> **The data**:

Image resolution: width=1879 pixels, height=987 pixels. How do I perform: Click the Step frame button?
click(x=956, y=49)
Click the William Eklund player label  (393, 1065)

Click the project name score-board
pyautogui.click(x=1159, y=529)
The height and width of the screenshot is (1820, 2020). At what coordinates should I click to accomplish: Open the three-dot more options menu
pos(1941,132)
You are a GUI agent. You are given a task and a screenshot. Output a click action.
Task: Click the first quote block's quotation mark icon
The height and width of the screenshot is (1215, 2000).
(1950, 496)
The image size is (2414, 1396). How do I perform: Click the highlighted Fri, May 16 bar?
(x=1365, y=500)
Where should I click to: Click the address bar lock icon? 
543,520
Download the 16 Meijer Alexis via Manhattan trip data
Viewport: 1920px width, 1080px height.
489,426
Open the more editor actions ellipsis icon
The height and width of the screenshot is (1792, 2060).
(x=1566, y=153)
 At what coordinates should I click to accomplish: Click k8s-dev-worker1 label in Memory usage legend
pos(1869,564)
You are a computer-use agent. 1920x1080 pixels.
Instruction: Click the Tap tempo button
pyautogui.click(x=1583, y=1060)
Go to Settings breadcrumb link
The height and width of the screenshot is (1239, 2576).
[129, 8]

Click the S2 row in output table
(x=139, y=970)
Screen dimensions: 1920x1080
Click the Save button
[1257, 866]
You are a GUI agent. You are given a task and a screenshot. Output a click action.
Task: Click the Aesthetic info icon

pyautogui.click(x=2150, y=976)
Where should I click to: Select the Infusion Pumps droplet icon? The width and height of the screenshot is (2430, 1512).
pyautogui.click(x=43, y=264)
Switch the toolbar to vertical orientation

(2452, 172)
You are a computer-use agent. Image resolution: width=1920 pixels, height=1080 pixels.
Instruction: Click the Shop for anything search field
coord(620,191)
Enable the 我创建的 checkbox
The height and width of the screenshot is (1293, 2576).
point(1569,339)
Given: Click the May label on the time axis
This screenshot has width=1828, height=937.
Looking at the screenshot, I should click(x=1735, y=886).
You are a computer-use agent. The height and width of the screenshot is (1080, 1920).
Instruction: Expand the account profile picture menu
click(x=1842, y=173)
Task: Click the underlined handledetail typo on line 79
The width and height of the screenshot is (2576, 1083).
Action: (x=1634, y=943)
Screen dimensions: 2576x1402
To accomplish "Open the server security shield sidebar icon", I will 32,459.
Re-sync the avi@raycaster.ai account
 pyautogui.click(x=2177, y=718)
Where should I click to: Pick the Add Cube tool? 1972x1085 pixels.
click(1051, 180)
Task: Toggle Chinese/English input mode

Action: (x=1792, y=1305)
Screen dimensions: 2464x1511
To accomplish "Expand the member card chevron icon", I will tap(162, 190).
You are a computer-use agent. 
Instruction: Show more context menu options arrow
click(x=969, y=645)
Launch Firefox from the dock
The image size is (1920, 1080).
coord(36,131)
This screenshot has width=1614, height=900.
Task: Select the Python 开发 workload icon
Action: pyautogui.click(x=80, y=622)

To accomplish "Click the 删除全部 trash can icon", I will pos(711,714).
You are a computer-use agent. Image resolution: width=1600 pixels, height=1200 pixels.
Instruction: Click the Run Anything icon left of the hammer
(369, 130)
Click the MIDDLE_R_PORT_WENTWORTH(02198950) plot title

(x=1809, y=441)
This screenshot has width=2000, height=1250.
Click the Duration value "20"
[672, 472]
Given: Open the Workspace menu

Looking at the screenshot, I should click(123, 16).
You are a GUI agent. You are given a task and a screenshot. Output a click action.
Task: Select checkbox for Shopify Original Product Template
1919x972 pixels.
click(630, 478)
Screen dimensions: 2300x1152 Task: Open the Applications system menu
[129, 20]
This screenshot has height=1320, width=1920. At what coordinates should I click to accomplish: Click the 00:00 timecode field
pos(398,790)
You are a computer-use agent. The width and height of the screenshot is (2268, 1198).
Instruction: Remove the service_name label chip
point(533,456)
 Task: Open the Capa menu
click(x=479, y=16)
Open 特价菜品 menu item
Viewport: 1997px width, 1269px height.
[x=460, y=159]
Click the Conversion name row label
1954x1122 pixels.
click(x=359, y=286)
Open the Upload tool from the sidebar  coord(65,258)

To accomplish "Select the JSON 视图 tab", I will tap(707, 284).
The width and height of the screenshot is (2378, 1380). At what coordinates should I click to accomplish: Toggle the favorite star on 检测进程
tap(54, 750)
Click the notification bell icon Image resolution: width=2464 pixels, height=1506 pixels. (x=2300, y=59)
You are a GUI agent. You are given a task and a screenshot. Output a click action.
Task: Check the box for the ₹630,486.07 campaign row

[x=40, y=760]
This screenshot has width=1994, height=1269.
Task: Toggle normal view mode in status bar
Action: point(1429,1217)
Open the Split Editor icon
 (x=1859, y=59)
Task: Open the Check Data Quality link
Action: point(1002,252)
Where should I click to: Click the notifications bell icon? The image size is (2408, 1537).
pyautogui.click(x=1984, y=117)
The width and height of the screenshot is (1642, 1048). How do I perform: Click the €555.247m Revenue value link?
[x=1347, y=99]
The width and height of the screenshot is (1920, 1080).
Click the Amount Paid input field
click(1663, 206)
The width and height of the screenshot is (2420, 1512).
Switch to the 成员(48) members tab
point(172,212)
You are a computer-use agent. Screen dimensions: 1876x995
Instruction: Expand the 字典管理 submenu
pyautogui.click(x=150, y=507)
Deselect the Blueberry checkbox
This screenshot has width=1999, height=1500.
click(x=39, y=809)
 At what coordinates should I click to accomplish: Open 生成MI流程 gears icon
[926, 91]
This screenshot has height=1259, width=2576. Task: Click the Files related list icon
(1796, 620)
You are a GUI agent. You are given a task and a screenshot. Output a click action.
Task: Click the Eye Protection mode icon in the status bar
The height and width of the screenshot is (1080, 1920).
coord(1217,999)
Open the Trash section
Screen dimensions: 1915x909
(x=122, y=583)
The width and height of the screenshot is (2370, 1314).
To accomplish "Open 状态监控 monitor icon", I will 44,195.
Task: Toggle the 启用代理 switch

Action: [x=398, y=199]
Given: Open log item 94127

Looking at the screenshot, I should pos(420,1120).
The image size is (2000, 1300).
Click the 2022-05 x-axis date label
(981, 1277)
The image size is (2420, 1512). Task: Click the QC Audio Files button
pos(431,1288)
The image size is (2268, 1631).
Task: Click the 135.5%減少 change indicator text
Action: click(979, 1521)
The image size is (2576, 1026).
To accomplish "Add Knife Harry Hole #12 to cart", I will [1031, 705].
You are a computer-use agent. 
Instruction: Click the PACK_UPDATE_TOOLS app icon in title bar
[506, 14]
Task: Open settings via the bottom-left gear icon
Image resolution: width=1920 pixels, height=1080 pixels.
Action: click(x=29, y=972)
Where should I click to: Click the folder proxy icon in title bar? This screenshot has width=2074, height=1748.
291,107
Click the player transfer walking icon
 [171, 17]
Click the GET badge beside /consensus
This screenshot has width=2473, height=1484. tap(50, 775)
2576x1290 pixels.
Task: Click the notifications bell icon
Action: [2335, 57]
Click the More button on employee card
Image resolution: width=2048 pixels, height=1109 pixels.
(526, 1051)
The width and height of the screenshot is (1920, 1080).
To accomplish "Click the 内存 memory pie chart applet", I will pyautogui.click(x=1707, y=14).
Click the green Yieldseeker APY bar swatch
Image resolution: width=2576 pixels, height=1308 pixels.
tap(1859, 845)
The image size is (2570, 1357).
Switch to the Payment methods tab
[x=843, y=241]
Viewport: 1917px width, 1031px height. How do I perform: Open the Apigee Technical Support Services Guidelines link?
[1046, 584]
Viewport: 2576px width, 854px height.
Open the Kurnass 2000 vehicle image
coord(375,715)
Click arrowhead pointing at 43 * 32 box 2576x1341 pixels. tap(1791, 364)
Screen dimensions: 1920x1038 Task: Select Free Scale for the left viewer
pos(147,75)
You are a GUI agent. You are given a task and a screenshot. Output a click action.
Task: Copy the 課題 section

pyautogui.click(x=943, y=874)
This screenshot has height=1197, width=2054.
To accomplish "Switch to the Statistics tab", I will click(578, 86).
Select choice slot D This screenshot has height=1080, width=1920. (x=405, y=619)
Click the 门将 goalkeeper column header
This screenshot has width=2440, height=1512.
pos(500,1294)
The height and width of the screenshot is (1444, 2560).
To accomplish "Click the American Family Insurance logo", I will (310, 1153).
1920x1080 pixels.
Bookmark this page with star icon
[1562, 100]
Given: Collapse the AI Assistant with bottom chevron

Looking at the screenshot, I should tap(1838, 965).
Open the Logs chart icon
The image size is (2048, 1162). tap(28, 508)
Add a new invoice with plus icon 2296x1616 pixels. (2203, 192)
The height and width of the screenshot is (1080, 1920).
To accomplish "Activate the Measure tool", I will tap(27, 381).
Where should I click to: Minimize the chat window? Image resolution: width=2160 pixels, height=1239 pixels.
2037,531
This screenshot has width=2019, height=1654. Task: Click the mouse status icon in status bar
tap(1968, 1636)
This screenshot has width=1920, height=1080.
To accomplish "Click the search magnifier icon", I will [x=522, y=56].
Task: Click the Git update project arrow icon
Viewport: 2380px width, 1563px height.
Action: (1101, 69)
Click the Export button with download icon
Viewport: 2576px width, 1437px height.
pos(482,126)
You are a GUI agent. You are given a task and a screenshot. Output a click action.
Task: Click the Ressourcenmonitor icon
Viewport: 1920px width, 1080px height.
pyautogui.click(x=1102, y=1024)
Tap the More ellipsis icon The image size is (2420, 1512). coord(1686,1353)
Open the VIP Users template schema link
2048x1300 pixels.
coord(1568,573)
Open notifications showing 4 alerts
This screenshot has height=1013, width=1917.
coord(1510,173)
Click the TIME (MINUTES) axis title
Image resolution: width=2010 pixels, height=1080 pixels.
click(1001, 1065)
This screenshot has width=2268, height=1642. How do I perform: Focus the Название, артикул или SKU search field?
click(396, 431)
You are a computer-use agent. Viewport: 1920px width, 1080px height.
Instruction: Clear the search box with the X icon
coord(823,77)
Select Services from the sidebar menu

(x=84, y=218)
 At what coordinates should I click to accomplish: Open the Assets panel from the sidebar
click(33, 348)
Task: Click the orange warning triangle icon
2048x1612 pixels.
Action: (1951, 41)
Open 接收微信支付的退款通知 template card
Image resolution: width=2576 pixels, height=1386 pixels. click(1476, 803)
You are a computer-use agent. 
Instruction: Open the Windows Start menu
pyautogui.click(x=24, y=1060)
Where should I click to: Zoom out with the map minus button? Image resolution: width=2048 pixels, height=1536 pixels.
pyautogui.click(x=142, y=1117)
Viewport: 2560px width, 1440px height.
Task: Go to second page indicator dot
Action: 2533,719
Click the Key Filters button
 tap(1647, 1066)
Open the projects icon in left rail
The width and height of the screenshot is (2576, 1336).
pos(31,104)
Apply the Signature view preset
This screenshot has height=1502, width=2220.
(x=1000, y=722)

> **Work to complete**:
Return an exact copy of only the lines from the one with "panel from the sidebar" through the end of the listing above, both included.

> **Answer space**:
 At what coordinates should I click to accomplish: Open the Assets panel from the sidebar
click(33, 348)
Task: Click the orange warning triangle icon
2048x1612 pixels.
Action: (1951, 41)
Open 接收微信支付的退款通知 template card
Image resolution: width=2576 pixels, height=1386 pixels. click(1476, 803)
You are a computer-use agent. 
Instruction: Open the Windows Start menu
pyautogui.click(x=24, y=1060)
Where should I click to: Zoom out with the map minus button? Image resolution: width=2048 pixels, height=1536 pixels.
pyautogui.click(x=142, y=1117)
Viewport: 2560px width, 1440px height.
Task: Go to second page indicator dot
Action: 2533,719
Click the Key Filters button
 tap(1647, 1066)
Open the projects icon in left rail
The width and height of the screenshot is (2576, 1336).
pos(31,104)
Apply the Signature view preset
This screenshot has height=1502, width=2220.
(x=1000, y=722)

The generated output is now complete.